M. Rouleau souligne toutefois que, de manière générale, « toute réduction de l’offre en français langue seconde met en lumière l’importance d’assurer un accès structuré, stable et équitable à l’éducation en français langue première pour les ayants droit ».

Un appel à collaborer

L’inquiétude dépasse aussi le cadre local. Dans un communiqué publié le 1er mai, Canadian Parents for French a appelé à une solution collaborative pour protéger les programmes d’immersion française aux TNO. L’organisme disait alors s’inquiéter de décisions récentes touchant l’accès à l’immersion dans le territoire.

« L’accès à l’éducation en français langue seconde est une pierre angulaire du bilinguisme canadien et ne devrait jamais être déterminé par le code postal d’un élève », a déclaré Sarah Clark, présidente de CPF Alberta et Territoires du Nord-Ouest.

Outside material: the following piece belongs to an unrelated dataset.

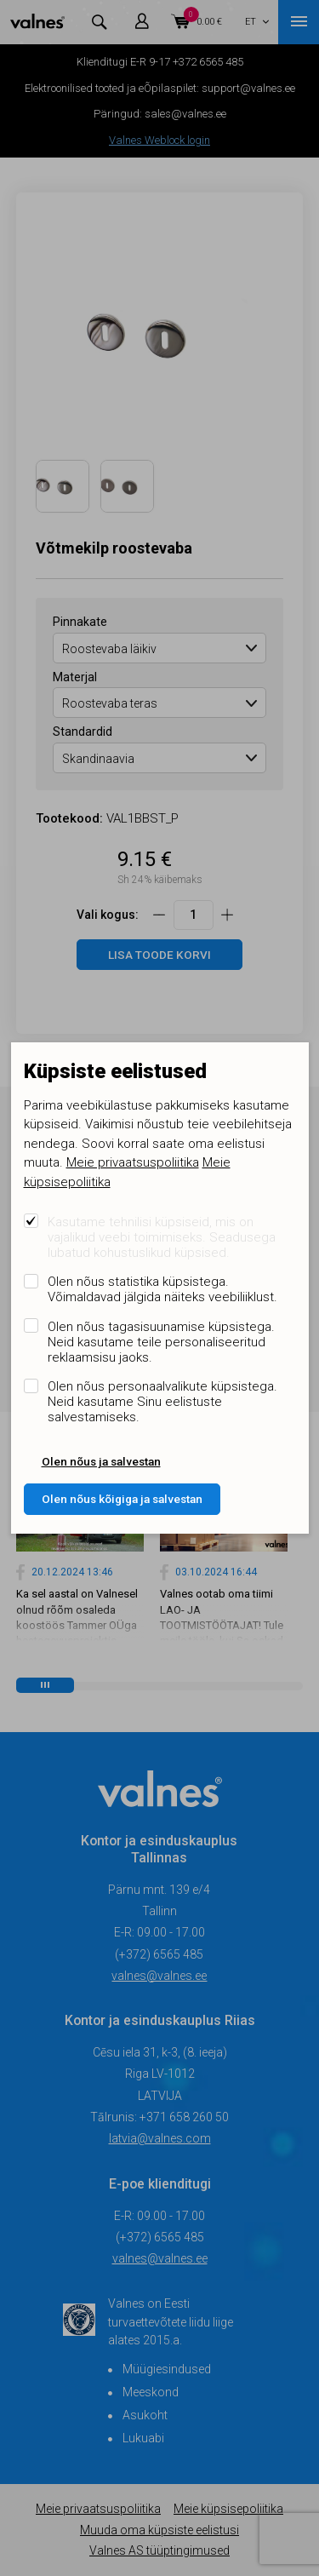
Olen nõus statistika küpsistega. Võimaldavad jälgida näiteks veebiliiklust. (162, 1289)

Michael Tryon, directeur général de Canadian Parents for French pour l’Alberta et les TNO, dit comprendre les contraintes auxquelles font face les conseils scolaires, surtout lorsque les effectifs sont faibles. Il rappelle toutefois que, dans certaines communautés, l’immersion peut représenter la seule option éducative en français pour certaines familles.

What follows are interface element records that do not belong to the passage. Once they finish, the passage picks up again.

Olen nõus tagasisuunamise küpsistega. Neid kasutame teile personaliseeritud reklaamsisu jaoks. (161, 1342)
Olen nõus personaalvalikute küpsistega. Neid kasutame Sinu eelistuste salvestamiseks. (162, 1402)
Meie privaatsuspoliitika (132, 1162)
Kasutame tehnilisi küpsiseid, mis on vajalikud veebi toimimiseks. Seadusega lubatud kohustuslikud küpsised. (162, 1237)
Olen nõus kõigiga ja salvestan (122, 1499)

Inclusion, mais pas immersion

La disparition de l’immersion à Fort Smith arrive aussi au moment où le gouvernement territorial promet au moins 30 millions de dollars pour stabiliser l’inclusion scolaire. Interrogé par Médias ténois sur la possibilité que ce financement aide les organismes scolaires à préserver certains programmes ou services en français, le ministère de l’Éducation répond toutefois que ce n’est pas l’objectif de cette enveloppe. « Non, ce financement n’est pas alloué aux programmes ou aux services en français », indique le ministère.

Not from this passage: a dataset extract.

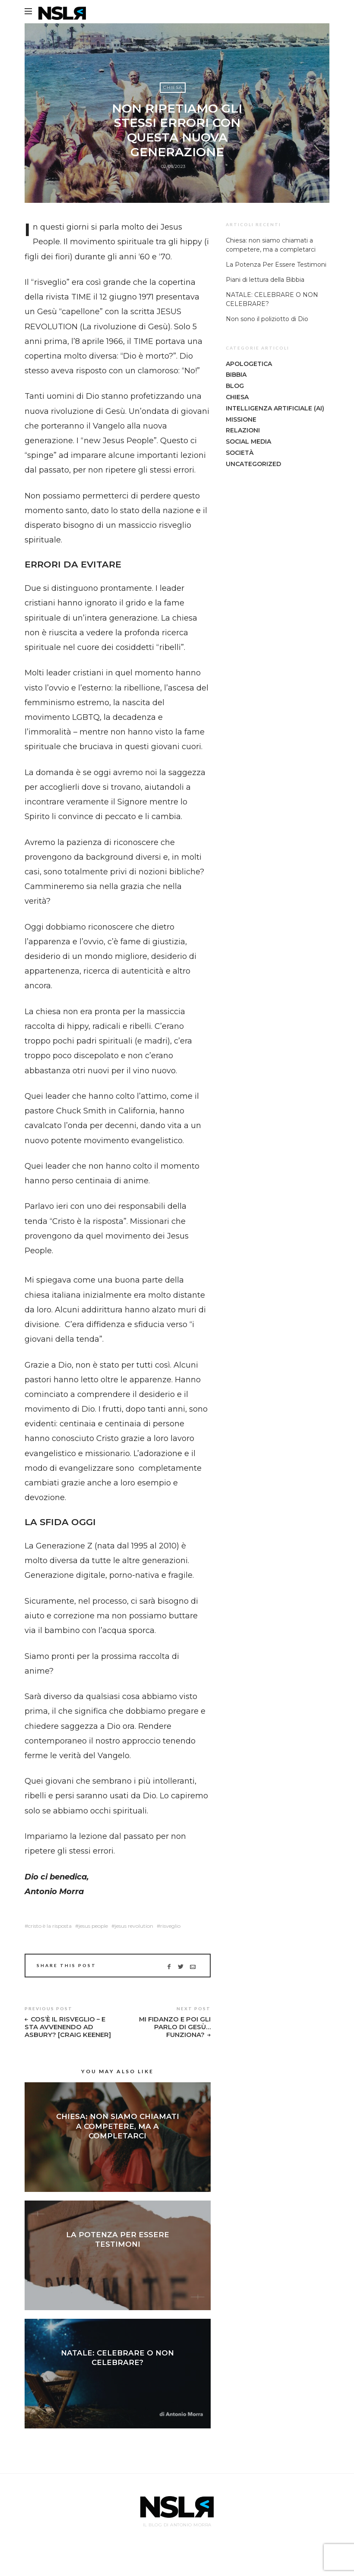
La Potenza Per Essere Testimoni (276, 264)
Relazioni (243, 430)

Selon le ministère, ces fonds doivent plutôt stabiliser les soutiens destinés aux élèves ayant besoin d’aide pour accéder à l’éducation, notamment par des assistants aux élèves, des enseignants de soutien aux programmes, des services de santé mentale, des soutiens spécialisés et des services thérapeutiques ou de réadaptation. Les programmes en français, précise-t-il, continuent d’être soutenus par d’autres cadres, dont l’Entente Canada–Territoires du Nord-Ouest relative à l’enseignement dans la langue de la minorité et à l’enseignement de la langue seconde.

Pour la CSFTNO, ces investissements devraient néanmoins tenir compte des besoins particuliers des élèves francophones. « Il est essentiel que les nouveaux investissements permettent non seulement de répondre aux besoins généraux en inclusion scolaire, mais aussi de corriger les inégalités d’accès vécues par les élèves francophones », affirme M. Rouleau.